[Content warning: Contains confronting images and/or video footage]
We are never as removed from animals as we would like to pretend.
In recent months following the outbreak of Coronavirus (COVID-19), the world has been introduced to 传统市场, better known as “street markets” or “wet markets”. They are places common across Asia for all things perishable, such as fruits, vegetables, and – most notably – animals, dead or alive.

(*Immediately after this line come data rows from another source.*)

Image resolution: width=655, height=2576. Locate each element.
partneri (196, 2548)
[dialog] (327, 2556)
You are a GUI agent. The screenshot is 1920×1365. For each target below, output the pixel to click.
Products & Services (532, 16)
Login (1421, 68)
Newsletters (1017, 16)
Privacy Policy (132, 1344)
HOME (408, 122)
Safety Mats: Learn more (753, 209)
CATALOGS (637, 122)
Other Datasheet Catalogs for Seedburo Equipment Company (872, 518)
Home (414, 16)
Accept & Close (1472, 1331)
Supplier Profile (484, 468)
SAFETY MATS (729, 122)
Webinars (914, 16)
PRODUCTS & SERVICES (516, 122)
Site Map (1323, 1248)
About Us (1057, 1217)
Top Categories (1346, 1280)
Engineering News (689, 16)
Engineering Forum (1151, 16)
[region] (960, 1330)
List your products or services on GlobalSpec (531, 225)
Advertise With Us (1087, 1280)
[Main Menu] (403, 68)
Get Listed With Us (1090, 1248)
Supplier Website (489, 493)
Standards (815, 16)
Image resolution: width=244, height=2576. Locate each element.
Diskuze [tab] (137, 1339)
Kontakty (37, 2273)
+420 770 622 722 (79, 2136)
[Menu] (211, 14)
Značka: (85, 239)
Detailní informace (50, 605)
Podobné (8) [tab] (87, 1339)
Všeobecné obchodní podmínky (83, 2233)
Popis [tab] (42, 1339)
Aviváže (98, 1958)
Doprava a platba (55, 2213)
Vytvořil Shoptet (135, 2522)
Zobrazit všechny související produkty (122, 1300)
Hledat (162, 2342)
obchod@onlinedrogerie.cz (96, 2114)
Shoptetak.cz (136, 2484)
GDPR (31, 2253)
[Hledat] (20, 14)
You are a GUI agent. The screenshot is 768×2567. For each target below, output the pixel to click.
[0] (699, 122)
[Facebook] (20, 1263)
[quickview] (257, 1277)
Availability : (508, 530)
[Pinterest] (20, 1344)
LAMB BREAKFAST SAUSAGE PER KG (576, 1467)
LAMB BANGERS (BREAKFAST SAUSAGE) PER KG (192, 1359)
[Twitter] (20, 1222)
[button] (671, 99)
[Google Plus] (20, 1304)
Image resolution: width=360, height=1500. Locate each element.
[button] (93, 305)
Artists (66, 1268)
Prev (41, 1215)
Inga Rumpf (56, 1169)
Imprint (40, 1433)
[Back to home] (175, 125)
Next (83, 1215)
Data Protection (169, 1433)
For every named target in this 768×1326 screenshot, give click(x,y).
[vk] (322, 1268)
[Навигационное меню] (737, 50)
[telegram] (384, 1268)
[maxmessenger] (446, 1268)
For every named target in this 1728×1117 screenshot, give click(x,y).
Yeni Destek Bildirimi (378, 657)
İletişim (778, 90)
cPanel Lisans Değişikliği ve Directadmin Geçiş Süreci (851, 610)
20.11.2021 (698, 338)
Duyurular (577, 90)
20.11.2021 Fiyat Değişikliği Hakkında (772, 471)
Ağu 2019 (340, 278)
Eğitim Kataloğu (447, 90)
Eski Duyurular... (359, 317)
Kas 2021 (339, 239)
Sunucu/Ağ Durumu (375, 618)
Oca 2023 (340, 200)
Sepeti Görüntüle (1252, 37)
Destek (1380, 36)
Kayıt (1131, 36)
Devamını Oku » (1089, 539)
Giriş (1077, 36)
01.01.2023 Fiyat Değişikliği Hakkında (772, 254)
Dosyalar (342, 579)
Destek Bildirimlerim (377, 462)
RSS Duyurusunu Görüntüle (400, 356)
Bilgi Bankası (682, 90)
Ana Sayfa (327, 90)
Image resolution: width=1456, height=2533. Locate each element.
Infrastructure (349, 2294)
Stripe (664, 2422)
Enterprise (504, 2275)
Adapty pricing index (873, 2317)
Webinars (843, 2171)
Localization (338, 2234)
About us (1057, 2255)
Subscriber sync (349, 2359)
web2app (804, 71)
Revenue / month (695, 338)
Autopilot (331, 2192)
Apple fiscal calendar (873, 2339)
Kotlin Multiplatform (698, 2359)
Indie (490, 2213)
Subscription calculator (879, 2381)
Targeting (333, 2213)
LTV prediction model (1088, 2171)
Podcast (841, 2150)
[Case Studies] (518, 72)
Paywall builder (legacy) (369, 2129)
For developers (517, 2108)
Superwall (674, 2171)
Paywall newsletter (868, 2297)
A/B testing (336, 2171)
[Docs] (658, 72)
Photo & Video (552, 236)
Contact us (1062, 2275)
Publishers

I’ve visited and documented many such markets over the years and, though no two are the same, I’m always struck by their shared, defining sense of raw chaos. There’s a constant roar of shouting, haggling customers and the puttering engines of scooters as they snake their way through narrow rows of vendor stalls. Meat cleavers rhythmically pound through impossibly large chunks of flesh, flicking bits and juice with each repeated chop. Sometimes adding to this ambience is the sound of a live animal who has been chosen from a crate and now attempts one last desperate escape before they are butchered and deconstructed in front of a waiting buyer.
These images offer a glimpse into what is often purposely obscured in the west.
It is the space in between the whole, living animal and their unrecognizable, packaged parts. It is the precarious middle where cross-contamination and disease transmission waits. It is the living proof of what has been true all along; be it pig or pangolin, we are never as removed from animals as we would like to pretend.